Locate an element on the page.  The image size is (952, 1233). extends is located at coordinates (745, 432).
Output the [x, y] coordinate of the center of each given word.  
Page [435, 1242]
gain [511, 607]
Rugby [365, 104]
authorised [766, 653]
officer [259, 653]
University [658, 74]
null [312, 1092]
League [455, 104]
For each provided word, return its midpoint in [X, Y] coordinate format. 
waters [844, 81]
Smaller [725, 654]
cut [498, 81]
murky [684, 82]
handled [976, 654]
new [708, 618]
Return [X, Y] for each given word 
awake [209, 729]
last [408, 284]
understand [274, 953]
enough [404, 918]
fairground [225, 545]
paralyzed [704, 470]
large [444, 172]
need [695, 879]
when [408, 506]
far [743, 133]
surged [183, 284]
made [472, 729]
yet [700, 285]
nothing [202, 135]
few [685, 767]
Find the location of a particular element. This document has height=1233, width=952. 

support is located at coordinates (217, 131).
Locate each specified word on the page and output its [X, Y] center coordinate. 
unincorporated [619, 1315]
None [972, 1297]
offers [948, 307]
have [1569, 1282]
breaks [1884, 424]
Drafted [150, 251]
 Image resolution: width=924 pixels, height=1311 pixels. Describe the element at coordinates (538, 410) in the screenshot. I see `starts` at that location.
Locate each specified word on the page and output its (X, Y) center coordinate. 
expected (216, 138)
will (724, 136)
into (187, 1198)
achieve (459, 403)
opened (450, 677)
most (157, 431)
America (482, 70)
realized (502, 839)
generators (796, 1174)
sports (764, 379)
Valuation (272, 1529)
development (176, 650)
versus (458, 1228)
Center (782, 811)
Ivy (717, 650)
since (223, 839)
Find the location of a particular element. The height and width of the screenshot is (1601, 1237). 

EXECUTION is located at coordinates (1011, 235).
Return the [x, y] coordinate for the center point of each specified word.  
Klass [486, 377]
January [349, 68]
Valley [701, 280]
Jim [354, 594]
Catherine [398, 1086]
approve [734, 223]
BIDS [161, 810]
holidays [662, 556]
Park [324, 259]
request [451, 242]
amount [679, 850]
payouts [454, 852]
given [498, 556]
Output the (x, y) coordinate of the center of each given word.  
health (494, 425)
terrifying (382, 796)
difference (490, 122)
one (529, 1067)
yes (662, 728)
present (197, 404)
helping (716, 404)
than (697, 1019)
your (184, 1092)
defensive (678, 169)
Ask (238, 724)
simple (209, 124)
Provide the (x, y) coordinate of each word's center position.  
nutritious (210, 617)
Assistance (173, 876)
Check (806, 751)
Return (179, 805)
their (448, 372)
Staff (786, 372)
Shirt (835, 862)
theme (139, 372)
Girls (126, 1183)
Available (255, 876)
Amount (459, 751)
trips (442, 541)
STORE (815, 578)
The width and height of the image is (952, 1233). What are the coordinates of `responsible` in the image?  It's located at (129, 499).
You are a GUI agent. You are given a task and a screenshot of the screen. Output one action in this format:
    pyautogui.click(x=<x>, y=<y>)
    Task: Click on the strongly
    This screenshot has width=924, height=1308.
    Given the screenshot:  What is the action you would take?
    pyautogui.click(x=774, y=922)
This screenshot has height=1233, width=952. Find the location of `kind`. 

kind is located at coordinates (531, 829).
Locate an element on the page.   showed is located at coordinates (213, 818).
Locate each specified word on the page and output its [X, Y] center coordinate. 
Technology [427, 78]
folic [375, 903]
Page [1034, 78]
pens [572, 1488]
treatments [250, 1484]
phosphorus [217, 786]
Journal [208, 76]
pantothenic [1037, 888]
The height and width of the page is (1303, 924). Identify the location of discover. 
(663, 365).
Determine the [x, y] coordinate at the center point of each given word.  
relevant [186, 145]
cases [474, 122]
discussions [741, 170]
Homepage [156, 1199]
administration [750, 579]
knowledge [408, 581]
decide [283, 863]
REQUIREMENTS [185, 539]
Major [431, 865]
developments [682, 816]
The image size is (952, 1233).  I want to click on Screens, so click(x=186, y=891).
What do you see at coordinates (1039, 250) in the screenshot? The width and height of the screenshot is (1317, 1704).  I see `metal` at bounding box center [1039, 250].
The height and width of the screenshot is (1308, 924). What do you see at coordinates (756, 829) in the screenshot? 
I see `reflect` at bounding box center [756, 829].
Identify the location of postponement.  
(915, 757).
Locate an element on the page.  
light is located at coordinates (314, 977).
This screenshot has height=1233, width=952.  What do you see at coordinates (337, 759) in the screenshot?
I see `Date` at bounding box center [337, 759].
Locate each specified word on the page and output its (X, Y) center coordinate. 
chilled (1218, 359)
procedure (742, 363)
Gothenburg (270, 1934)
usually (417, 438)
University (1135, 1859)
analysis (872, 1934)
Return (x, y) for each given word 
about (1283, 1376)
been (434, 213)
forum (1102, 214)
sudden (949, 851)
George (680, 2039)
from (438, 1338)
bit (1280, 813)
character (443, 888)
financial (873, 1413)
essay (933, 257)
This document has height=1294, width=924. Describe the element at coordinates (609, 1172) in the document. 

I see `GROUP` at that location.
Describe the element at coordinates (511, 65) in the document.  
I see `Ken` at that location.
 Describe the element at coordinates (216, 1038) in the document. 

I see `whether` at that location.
==================================================
Extract every one of the lines above, from first to last, reproducing each one character for character.

▶ _Answer to this exercise_:
Locate an element on the page.  The image size is (952, 1233). extends is located at coordinates (745, 432).
Output the [x, y] coordinate of the center of each given word.  
Page [435, 1242]
gain [511, 607]
Rugby [365, 104]
authorised [766, 653]
officer [259, 653]
University [658, 74]
null [312, 1092]
League [455, 104]
For each provided word, return its midpoint in [X, Y] coordinate format. 
waters [844, 81]
Smaller [725, 654]
cut [498, 81]
murky [684, 82]
handled [976, 654]
new [708, 618]
Return [X, Y] for each given word 
awake [209, 729]
last [408, 284]
understand [274, 953]
enough [404, 918]
fairground [225, 545]
paralyzed [704, 470]
large [444, 172]
need [695, 879]
when [408, 506]
far [743, 133]
surged [183, 284]
made [472, 729]
yet [700, 285]
nothing [202, 135]
few [685, 767]
Find the location of a particular element. This document has height=1233, width=952. 

support is located at coordinates (217, 131).
Locate each specified word on the page and output its [X, Y] center coordinate. 
unincorporated [619, 1315]
None [972, 1297]
offers [948, 307]
have [1569, 1282]
breaks [1884, 424]
Drafted [150, 251]
 Image resolution: width=924 pixels, height=1311 pixels. Describe the element at coordinates (538, 410) in the screenshot. I see `starts` at that location.
Locate each specified word on the page and output its (X, Y) center coordinate. 
expected (216, 138)
will (724, 136)
into (187, 1198)
achieve (459, 403)
opened (450, 677)
most (157, 431)
America (482, 70)
realized (502, 839)
generators (796, 1174)
sports (764, 379)
Valuation (272, 1529)
development (176, 650)
versus (458, 1228)
Center (782, 811)
Ivy (717, 650)
since (223, 839)
Find the location of a particular element. The height and width of the screenshot is (1601, 1237). 

EXECUTION is located at coordinates (1011, 235).
Return the [x, y] coordinate for the center point of each specified word.  
Klass [486, 377]
January [349, 68]
Valley [701, 280]
Jim [354, 594]
Catherine [398, 1086]
approve [734, 223]
BIDS [161, 810]
holidays [662, 556]
Park [324, 259]
request [451, 242]
amount [679, 850]
payouts [454, 852]
given [498, 556]
Output the (x, y) coordinate of the center of each given word.  
health (494, 425)
terrifying (382, 796)
difference (490, 122)
one (529, 1067)
yes (662, 728)
present (197, 404)
helping (716, 404)
than (697, 1019)
your (184, 1092)
defensive (678, 169)
Ask (238, 724)
simple (209, 124)
Provide the (x, y) coordinate of each word's center position.  
nutritious (210, 617)
Assistance (173, 876)
Check (806, 751)
Return (179, 805)
their (448, 372)
Staff (786, 372)
Shirt (835, 862)
theme (139, 372)
Girls (126, 1183)
Available (255, 876)
Amount (459, 751)
trips (442, 541)
STORE (815, 578)
The width and height of the image is (952, 1233). What are the coordinates of `responsible` in the image?  It's located at (129, 499).
You are a GUI agent. You are given a task and a screenshot of the screen. Output one action in this format:
    pyautogui.click(x=<x>, y=<y>)
    Task: Click on the strongly
    This screenshot has width=924, height=1308.
    Given the screenshot:  What is the action you would take?
    pyautogui.click(x=774, y=922)
This screenshot has height=1233, width=952. Find the location of `kind`. 

kind is located at coordinates (531, 829).
Locate an element on the page.   showed is located at coordinates (213, 818).
Locate each specified word on the page and output its [X, Y] center coordinate. 
Technology [427, 78]
folic [375, 903]
Page [1034, 78]
pens [572, 1488]
treatments [250, 1484]
phosphorus [217, 786]
Journal [208, 76]
pantothenic [1037, 888]
The height and width of the page is (1303, 924). Identify the location of discover. 
(663, 365).
Determine the [x, y] coordinate at the center point of each given word.  
relevant [186, 145]
cases [474, 122]
discussions [741, 170]
Homepage [156, 1199]
administration [750, 579]
knowledge [408, 581]
decide [283, 863]
REQUIREMENTS [185, 539]
Major [431, 865]
developments [682, 816]
The image size is (952, 1233).  I want to click on Screens, so click(x=186, y=891).
What do you see at coordinates (1039, 250) in the screenshot? The width and height of the screenshot is (1317, 1704).  I see `metal` at bounding box center [1039, 250].
The height and width of the screenshot is (1308, 924). What do you see at coordinates (756, 829) in the screenshot? 
I see `reflect` at bounding box center [756, 829].
Identify the location of postponement.  
(915, 757).
Locate an element on the page.  
light is located at coordinates (314, 977).
This screenshot has height=1233, width=952.  What do you see at coordinates (337, 759) in the screenshot?
I see `Date` at bounding box center [337, 759].
Locate each specified word on the page and output its (X, Y) center coordinate. 
chilled (1218, 359)
procedure (742, 363)
Gothenburg (270, 1934)
usually (417, 438)
University (1135, 1859)
analysis (872, 1934)
Return (x, y) for each given word 
about (1283, 1376)
been (434, 213)
forum (1102, 214)
sudden (949, 851)
George (680, 2039)
from (438, 1338)
bit (1280, 813)
character (443, 888)
financial (873, 1413)
essay (933, 257)
This document has height=1294, width=924. Describe the element at coordinates (609, 1172) in the document. 

I see `GROUP` at that location.
Describe the element at coordinates (511, 65) in the document.  
I see `Ken` at that location.
 Describe the element at coordinates (216, 1038) in the document. 

I see `whether` at that location.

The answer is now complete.